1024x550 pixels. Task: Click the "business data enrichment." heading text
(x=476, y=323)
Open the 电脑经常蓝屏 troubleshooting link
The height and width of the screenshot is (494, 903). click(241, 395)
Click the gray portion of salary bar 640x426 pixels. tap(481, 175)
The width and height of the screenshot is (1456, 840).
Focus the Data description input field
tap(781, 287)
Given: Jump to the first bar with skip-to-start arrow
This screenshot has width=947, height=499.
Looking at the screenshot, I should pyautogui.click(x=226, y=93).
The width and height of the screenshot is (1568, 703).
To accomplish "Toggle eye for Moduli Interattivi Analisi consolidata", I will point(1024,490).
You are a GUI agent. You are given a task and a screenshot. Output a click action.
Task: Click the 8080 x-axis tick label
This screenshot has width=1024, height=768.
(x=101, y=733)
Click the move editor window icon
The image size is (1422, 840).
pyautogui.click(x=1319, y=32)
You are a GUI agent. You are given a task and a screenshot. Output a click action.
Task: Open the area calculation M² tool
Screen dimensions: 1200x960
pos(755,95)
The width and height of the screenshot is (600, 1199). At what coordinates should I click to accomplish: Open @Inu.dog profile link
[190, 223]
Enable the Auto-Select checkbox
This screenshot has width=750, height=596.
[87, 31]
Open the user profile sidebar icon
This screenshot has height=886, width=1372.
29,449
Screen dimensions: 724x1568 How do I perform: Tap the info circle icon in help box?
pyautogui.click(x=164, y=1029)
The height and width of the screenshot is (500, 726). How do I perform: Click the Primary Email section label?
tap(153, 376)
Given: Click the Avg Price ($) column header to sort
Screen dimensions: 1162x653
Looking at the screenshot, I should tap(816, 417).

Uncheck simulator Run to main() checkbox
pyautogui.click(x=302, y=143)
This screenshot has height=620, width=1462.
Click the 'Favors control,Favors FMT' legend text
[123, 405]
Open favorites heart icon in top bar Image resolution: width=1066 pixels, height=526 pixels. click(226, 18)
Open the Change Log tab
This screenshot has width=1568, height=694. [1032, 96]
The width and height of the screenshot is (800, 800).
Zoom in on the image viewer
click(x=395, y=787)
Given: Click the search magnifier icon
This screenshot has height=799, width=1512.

- - - -

→ **WHAT YOU NEED TO DO**: Could you quote the material above in full, exactly as it stands?

→ **RESULT OF THE EXERCISE**:
1024x550 pixels. Task: Click the "business data enrichment." heading text
(x=476, y=323)
Open the 电脑经常蓝屏 troubleshooting link
The height and width of the screenshot is (494, 903). click(241, 395)
Click the gray portion of salary bar 640x426 pixels. tap(481, 175)
The width and height of the screenshot is (1456, 840).
Focus the Data description input field
tap(781, 287)
Given: Jump to the first bar with skip-to-start arrow
This screenshot has width=947, height=499.
Looking at the screenshot, I should pyautogui.click(x=226, y=93).
The width and height of the screenshot is (1568, 703).
To accomplish "Toggle eye for Moduli Interattivi Analisi consolidata", I will point(1024,490).
You are a GUI agent. You are given a task and a screenshot. Output a click action.
Task: Click the 8080 x-axis tick label
This screenshot has width=1024, height=768.
(x=101, y=733)
Click the move editor window icon
The image size is (1422, 840).
pyautogui.click(x=1319, y=32)
You are a GUI agent. You are given a task and a screenshot. Output a click action.
Task: Open the area calculation M² tool
Screen dimensions: 1200x960
pos(755,95)
The width and height of the screenshot is (600, 1199). At what coordinates should I click to accomplish: Open @Inu.dog profile link
[190, 223]
Enable the Auto-Select checkbox
This screenshot has width=750, height=596.
[87, 31]
Open the user profile sidebar icon
This screenshot has height=886, width=1372.
29,449
Screen dimensions: 724x1568 How do I perform: Tap the info circle icon in help box?
pyautogui.click(x=164, y=1029)
The height and width of the screenshot is (500, 726). How do I perform: Click the Primary Email section label?
tap(153, 376)
Given: Click the Avg Price ($) column header to sort
Screen dimensions: 1162x653
Looking at the screenshot, I should tap(816, 417).

Uncheck simulator Run to main() checkbox
pyautogui.click(x=302, y=143)
This screenshot has height=620, width=1462.
Click the 'Favors control,Favors FMT' legend text
[123, 405]
Open favorites heart icon in top bar Image resolution: width=1066 pixels, height=526 pixels. click(226, 18)
Open the Change Log tab
This screenshot has width=1568, height=694. [1032, 96]
The width and height of the screenshot is (800, 800).
Zoom in on the image viewer
click(x=395, y=787)
Given: Click the search magnifier icon
This screenshot has height=799, width=1512.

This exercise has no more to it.